Proof of a conjecture of Bergeron, Ceballos and Labb\'e

TL;DR

This paper proves a bipartiteness-type property of a graph formed by reduced expressions in Coxeter groups, strengthening a previous result and exploring braid move structures.

Contribution

It establishes a strong bipartiteness property for the graph of reduced expressions, generalizing and strengthening a prior 2014 result by Bergeron, Ceballos, and Labbé.

Findings

Every cycle in the graph has even length.

Arcs can be colored with pairs of opposite colors.

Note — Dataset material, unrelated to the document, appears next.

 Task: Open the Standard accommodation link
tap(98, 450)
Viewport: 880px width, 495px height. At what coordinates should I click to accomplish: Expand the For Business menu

In any cycle, arcs of each color pair occur an even number of times.

Abstract

The reduced expressions for a given element $w$ of a Coxeter group $(W, S)$ can be regarded as the vertices of a directed graph $\mathcal{R}(w)$; its arcs correspond to the braid moves. Specifically, an arc goes from a reduced expression $a$ to a reduced expression $b$ when $b$ is obtained from $a$ by replacing a contiguous subword of the form $stst...$ (for some distinct $s, t$ in $S$) by $tsts...$ (where both subwords have length $m_{s, t}$, the order of $st$ in $W$). We prove a strong bipartiteness-type result for this graph $\mathcal{R}(w)$: Not only does every cycle of $\mathcal{R}(w)$ have even length; actually, the arcs of $\mathcal{R}(w)$ can be colored (with colors corresponding to the type of braid moves used), and to every color $c$ corresponds an "opposite" color $c^{\operatorname{op}}$ (corresponding to the reverses of the braid moves with color $c$), and for any color $c$, the number of arcs in any given cycle of $\mathcal{R}(w)$ having color in $\left\{c, c^{\operatorname{op}}\right\}$ is even. This is a generalization and strengthening of a 2014 result by Bergeron, Ceballos and Labb\'e. We state further conjectural extensions.